VEXXHOST has started to open source the tooling that we use in the provisioning of reliable infrastructure. Read on to find out more about YUM, our first one!
One of the more complicated issues surrounding running a large number of servers at scale, (regardless of if you're running bare metal or virtual machines), is ensuring a consistent set of packages across your entire server fleet. This is usually not a problem at the start of the deployment however with time, as new servers are added or old ones are updated, you end up with a very inconsistent set of packages.
This creates a maintenance nightmare. For example, it's possible to end up with groups of servers behaving differently due to different kernel versions (some older, some newer) or even worse, unexpected behaviour such as a bad driver that can crash your system which can lead to confusion if it's happening across different servers, with the same hardware, but different kernels.
What's Out There
There are already a few tools out there to manage package versions, with package promotion and other fancy features. In our use case, we have a very simple and basic requirement, so all of the added features didn't make sense for our deployments - we go over those briefly here. It's also important to note that we build on top of the CentOS ecosystem, so there may be other solutions available for Debian based deployments. We use open source tooling and software only, so this omits any paid/proprietary solutions.
- Katello: This is the base for the newer releases of RedHat Satellite as it seems that Spacewalk is no longer the base for new versions. In our case, Katello brings in a lot of extra tooling (builds on top of Foreman) which is not necessary for our deployments.
- Pulp: This is actually the underlying tool which Katello uses to manage all of its package management. The biggest issue for us was the fact that it seemed to require an agent and a whole subscription model setup to operate. We keep our hosts as lean as possible, so an extra agent/tool that doesn't have to be there isn't necessary.
This seemed like a simple problem to solve for our use case (which can cover other use cases too). We needed an uncomplicated tool that allowed us to get a consistent group of package metadata at any moment so that the hosts that consume that metadata always get the exact version of packages when needing to update. This means that once all of your systems are updated, even if new packages are released, your package updates will mention that there are no packages to update (unless you make a new “release” of package sets).
What We've Built
We've built a simple set of tools located in our GitHub account called yum-mirror-tools which allows you to do exactly that.

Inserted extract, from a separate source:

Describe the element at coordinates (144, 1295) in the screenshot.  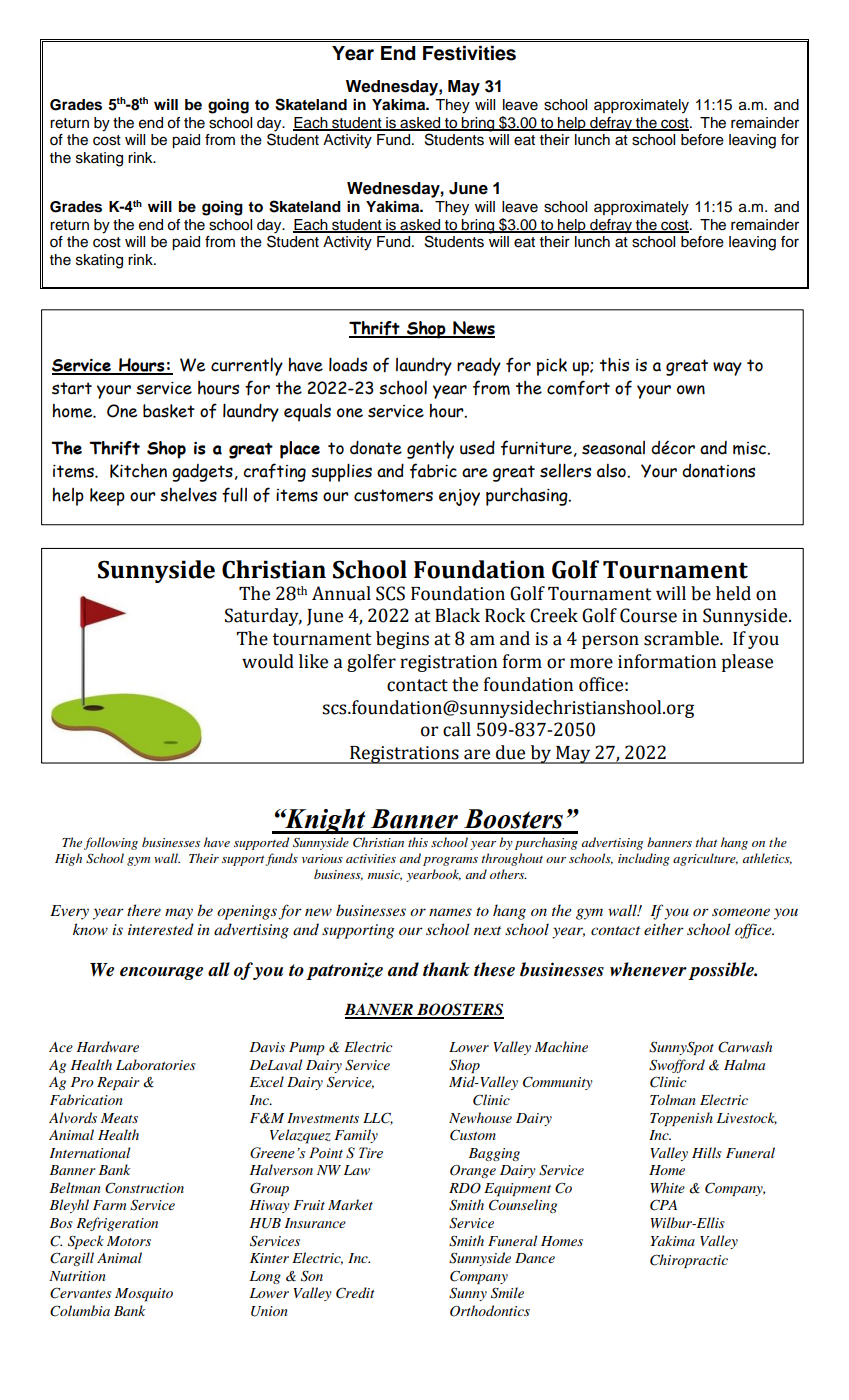
I see `Mosquito` at that location.
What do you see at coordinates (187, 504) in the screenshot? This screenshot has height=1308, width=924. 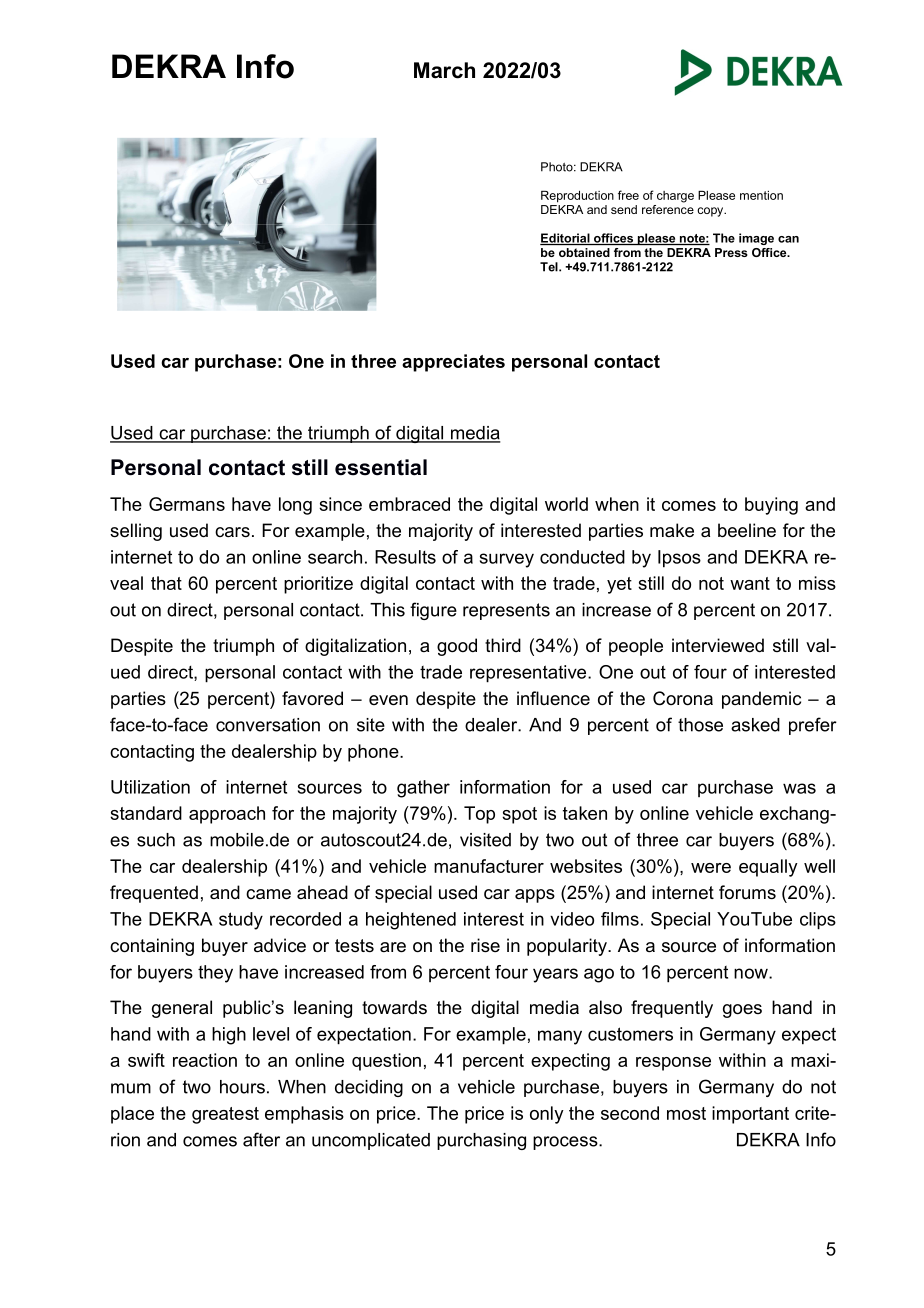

All you need to do is configure the set of yum repositories that you need to mirror and it will take care of updating the mirrors (using the sync-packages.sh command) and releasing a new set of packages (using the create-release.sh command) and then promoting it to the latest version (using the promote-repo.sh command).
Only once you actually promote the repositories (assuming your servers point to the latest) will your servers finally update to the new set of packages. In addition, once you have a tagged release, you can actually point towards it directly in your staging environment and test updates there.
There should be absolutely no surprises because you're going from one functional set of tested packages to another, therefore, the upgrade behaviour will be exactly the same in your staging and production environment (and perhaps not in the case of not using this solution, where the upgrade can be different because of the different packages).
This simple set of tools allows you to solve a problem for a (fairly) complicated solution in a simple fashion. It doesn't solve it for everyone, but it surely might help you. We're more than happy to get small contributions back to the project and we'll continue to maintain it in the open. We're going to slowly start adding more and more projects that solve problems for running infrastructure at scale, alongside with posts like this to help bring more information on how we're able to deliver reliable and secure infrastructure at scale.